# Task details
Could you recast every one of the rows below as a Markdown table with two columns, No. and Text, numbering each nonblank line and leaving blank lines out?
>>>>>
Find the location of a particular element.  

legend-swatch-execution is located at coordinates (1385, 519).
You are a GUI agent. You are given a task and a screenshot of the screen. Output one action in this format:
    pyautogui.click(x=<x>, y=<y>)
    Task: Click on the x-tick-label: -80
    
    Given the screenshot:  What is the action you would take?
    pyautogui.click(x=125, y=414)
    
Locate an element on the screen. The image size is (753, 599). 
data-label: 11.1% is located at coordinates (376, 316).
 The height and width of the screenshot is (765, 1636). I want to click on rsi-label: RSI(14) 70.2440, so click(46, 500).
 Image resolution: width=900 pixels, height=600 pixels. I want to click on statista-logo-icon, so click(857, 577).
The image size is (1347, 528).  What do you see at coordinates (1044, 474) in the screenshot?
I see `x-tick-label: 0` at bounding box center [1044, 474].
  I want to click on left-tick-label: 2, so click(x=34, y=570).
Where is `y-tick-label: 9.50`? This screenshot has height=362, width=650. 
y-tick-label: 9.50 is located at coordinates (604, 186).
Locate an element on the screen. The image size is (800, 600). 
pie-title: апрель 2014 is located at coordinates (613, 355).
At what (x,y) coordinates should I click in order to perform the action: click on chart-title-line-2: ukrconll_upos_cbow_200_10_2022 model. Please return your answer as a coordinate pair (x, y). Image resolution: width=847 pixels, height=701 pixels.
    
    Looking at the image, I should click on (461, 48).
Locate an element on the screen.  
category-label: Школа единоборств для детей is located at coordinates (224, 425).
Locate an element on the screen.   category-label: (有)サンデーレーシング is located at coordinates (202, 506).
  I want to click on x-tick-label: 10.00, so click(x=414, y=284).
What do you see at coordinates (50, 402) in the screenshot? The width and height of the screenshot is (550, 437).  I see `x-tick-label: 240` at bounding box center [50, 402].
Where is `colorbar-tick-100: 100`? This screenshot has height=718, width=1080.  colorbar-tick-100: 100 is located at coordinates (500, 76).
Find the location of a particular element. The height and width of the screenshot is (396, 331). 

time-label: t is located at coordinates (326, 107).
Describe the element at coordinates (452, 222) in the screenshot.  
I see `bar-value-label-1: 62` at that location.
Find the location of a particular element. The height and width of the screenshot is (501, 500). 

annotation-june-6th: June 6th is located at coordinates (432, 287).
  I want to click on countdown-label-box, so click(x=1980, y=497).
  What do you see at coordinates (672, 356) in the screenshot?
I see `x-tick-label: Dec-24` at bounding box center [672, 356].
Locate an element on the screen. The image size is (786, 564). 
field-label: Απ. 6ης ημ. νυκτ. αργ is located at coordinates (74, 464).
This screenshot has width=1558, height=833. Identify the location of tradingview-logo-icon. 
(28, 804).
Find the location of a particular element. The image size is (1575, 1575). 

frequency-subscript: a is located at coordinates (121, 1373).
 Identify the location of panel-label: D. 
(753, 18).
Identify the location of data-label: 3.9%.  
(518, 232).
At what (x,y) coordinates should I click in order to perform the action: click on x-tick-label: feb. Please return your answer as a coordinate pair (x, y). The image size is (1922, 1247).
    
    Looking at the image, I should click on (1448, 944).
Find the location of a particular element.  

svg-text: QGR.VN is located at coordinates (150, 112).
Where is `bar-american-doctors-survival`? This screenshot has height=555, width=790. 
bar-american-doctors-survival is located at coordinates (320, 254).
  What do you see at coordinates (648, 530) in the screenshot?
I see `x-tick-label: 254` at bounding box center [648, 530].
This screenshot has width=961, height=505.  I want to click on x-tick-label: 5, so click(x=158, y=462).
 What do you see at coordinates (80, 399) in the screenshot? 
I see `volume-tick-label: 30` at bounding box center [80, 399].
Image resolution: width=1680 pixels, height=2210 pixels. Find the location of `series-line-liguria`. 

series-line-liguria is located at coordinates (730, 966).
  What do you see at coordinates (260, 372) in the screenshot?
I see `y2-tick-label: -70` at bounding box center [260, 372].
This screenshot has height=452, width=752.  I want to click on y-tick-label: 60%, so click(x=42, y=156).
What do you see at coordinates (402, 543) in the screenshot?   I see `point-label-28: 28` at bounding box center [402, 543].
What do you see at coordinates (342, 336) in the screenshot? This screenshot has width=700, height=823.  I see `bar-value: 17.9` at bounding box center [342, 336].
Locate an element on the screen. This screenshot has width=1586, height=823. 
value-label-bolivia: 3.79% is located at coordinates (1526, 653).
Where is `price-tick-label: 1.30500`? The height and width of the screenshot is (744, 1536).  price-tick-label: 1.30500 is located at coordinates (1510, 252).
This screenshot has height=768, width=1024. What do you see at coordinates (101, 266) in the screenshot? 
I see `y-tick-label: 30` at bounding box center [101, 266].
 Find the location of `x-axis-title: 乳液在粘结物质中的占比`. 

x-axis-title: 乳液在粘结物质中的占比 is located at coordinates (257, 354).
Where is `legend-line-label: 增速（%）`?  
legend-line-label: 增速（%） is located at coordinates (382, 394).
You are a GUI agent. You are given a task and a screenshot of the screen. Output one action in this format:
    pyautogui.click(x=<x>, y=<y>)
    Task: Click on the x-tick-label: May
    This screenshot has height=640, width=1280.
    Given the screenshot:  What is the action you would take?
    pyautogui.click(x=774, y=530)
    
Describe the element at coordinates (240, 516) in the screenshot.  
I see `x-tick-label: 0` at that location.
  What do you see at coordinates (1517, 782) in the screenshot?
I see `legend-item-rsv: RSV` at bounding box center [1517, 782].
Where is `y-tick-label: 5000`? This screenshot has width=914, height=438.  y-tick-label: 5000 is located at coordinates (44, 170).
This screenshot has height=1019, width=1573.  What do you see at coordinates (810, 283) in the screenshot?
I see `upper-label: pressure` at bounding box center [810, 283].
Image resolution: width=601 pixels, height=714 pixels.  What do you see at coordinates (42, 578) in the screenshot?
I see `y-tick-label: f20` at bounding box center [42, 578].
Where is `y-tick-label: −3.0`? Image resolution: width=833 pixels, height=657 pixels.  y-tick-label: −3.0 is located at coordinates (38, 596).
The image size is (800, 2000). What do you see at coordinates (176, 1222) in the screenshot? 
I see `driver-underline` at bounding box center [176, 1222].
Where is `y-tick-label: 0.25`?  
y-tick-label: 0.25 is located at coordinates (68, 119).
<<<<<
# Answer box
| No. | Text |
|---|---|
| 1 | Find the location of a particular element.   |
| 2 | legend-swatch-execution is located at coordinates (1385, 519). |
| 3 | You are a GUI agent. You are given a task and a screenshot of the screen. Output one action in this format: |
| 4 |     pyautogui.click(x=<x>, y=<y>) |
| 5 |     Task: Click on the x-tick-label: -80 |
| 6 |     Given the screenshot:  What is the action you would take? |
| 7 |     pyautogui.click(x=125, y=414) |
| 8 | Locate an element on the screen. The image size is (753, 599).  |
| 9 | data-label: 11.1% is located at coordinates (376, 316). |
| 10 |  The height and width of the screenshot is (765, 1636). I want to click on rsi-label: RSI(14) 70.2440, so click(46, 500). |
| 11 |  Image resolution: width=900 pixels, height=600 pixels. I want to click on statista-logo-icon, so click(857, 577). |
| 12 | The image size is (1347, 528).  What do you see at coordinates (1044, 474) in the screenshot? |
| 13 | I see `x-tick-label: 0` at bounding box center [1044, 474]. |
| 14 |   I want to click on left-tick-label: 2, so click(x=34, y=570). |
| 15 | Where is `y-tick-label: 9.50`? This screenshot has height=362, width=650.  |
| 16 | y-tick-label: 9.50 is located at coordinates (604, 186). |
| 17 | Locate an element on the screen. The image size is (800, 600).  |
| 18 | pie-title: апрель 2014 is located at coordinates (613, 355). |
| 19 | At what (x,y) coordinates should I click in order to perform the action: click on chart-title-line-2: ukrconll_upos_cbow_200_10_2022 model. Please return your answer as a coordinate pair (x, y). Image resolution: width=847 pixels, height=701 pixels. |
| 20 |     Looking at the image, I should click on (461, 48). |
| 21 | Locate an element on the screen.   |
| 22 | category-label: Школа единоборств для детей is located at coordinates (224, 425). |
| 23 | Locate an element on the screen.   category-label: (有)サンデーレーシング is located at coordinates (202, 506). |
| 24 |   I want to click on x-tick-label: 10.00, so click(x=414, y=284). |
| 25 | What do you see at coordinates (50, 402) in the screenshot? The width and height of the screenshot is (550, 437).  I see `x-tick-label: 240` at bounding box center [50, 402]. |
| 26 | Where is `colorbar-tick-100: 100`? This screenshot has height=718, width=1080.  colorbar-tick-100: 100 is located at coordinates (500, 76). |
| 27 | Find the location of a particular element. The height and width of the screenshot is (396, 331).  |
| 28 | time-label: t is located at coordinates (326, 107). |
| 29 | Describe the element at coordinates (452, 222) in the screenshot.   |
| 30 | I see `bar-value-label-1: 62` at that location. |
| 31 | Find the location of a particular element. The height and width of the screenshot is (501, 500).  |
| 32 | annotation-june-6th: June 6th is located at coordinates (432, 287). |
| 33 |   I want to click on countdown-label-box, so click(x=1980, y=497). |
| 34 |   What do you see at coordinates (672, 356) in the screenshot? |
| 35 | I see `x-tick-label: Dec-24` at bounding box center [672, 356]. |
| 36 | Locate an element on the screen. The image size is (786, 564).  |
| 37 | field-label: Απ. 6ης ημ. νυκτ. αργ is located at coordinates (74, 464). |
| 38 | This screenshot has width=1558, height=833. Identify the location of tradingview-logo-icon.  |
| 39 | (28, 804). |
| 40 | Find the location of a particular element. The image size is (1575, 1575).  |
| 41 | frequency-subscript: a is located at coordinates (121, 1373). |
| 42 |  Identify the location of panel-label: D.  |
| 43 | (753, 18). |
| 44 | Identify the location of data-label: 3.9%.   |
| 45 | (518, 232). |
| 46 | At what (x,y) coordinates should I click in order to perform the action: click on x-tick-label: feb. Please return your answer as a coordinate pair (x, y). The image size is (1922, 1247). |
| 47 |     Looking at the image, I should click on (1448, 944). |
| 48 | Find the location of a particular element.   |
| 49 | svg-text: QGR.VN is located at coordinates (150, 112). |
| 50 | Where is `bar-american-doctors-survival`? This screenshot has height=555, width=790.  |
| 51 | bar-american-doctors-survival is located at coordinates (320, 254). |
| 52 |   What do you see at coordinates (648, 530) in the screenshot? |
| 53 | I see `x-tick-label: 254` at bounding box center [648, 530]. |
| 54 | This screenshot has width=961, height=505.  I want to click on x-tick-label: 5, so click(x=158, y=462). |
| 55 |  What do you see at coordinates (80, 399) in the screenshot?  |
| 56 | I see `volume-tick-label: 30` at bounding box center [80, 399]. |
| 57 | Image resolution: width=1680 pixels, height=2210 pixels. Find the location of `series-line-liguria`.  |
| 58 | series-line-liguria is located at coordinates (730, 966). |
| 59 |   What do you see at coordinates (260, 372) in the screenshot? |
| 60 | I see `y2-tick-label: -70` at bounding box center [260, 372]. |
| 61 | This screenshot has height=452, width=752.  I want to click on y-tick-label: 60%, so click(x=42, y=156). |
| 62 | What do you see at coordinates (402, 543) in the screenshot?   I see `point-label-28: 28` at bounding box center [402, 543]. |
| 63 | What do you see at coordinates (342, 336) in the screenshot? This screenshot has width=700, height=823.  I see `bar-value: 17.9` at bounding box center [342, 336]. |
| 64 | Locate an element on the screen. This screenshot has width=1586, height=823.  |
| 65 | value-label-bolivia: 3.79% is located at coordinates (1526, 653). |
| 66 | Where is `price-tick-label: 1.30500`? The height and width of the screenshot is (744, 1536).  price-tick-label: 1.30500 is located at coordinates (1510, 252). |
| 67 | This screenshot has height=768, width=1024. What do you see at coordinates (101, 266) in the screenshot?  |
| 68 | I see `y-tick-label: 30` at bounding box center [101, 266]. |
| 69 |  Find the location of `x-axis-title: 乳液在粘结物质中的占比`.  |
| 70 | x-axis-title: 乳液在粘结物质中的占比 is located at coordinates (257, 354). |
| 71 | Where is `legend-line-label: 增速（%）`?   |
| 72 | legend-line-label: 增速（%） is located at coordinates (382, 394). |
| 73 | You are a GUI agent. You are given a task and a screenshot of the screen. Output one action in this format: |
| 74 |     pyautogui.click(x=<x>, y=<y>) |
| 75 |     Task: Click on the x-tick-label: May |
| 76 |     This screenshot has height=640, width=1280. |
| 77 |     Given the screenshot:  What is the action you would take? |
| 78 |     pyautogui.click(x=774, y=530) |
| 79 | Describe the element at coordinates (240, 516) in the screenshot.   |
| 80 | I see `x-tick-label: 0` at that location. |
| 81 |   What do you see at coordinates (1517, 782) in the screenshot? |
| 82 | I see `legend-item-rsv: RSV` at bounding box center [1517, 782]. |
| 83 | Where is `y-tick-label: 5000`? This screenshot has width=914, height=438.  y-tick-label: 5000 is located at coordinates (44, 170). |
| 84 | This screenshot has height=1019, width=1573.  What do you see at coordinates (810, 283) in the screenshot? |
| 85 | I see `upper-label: pressure` at bounding box center [810, 283]. |
| 86 | Image resolution: width=601 pixels, height=714 pixels.  What do you see at coordinates (42, 578) in the screenshot? |
| 87 | I see `y-tick-label: f20` at bounding box center [42, 578]. |
| 88 | Where is `y-tick-label: −3.0`? Image resolution: width=833 pixels, height=657 pixels.  y-tick-label: −3.0 is located at coordinates (38, 596). |
| 89 | The image size is (800, 2000). What do you see at coordinates (176, 1222) in the screenshot?  |
| 90 | I see `driver-underline` at bounding box center [176, 1222]. |
| 91 | Where is `y-tick-label: 0.25`?   |
| 92 | y-tick-label: 0.25 is located at coordinates (68, 119). |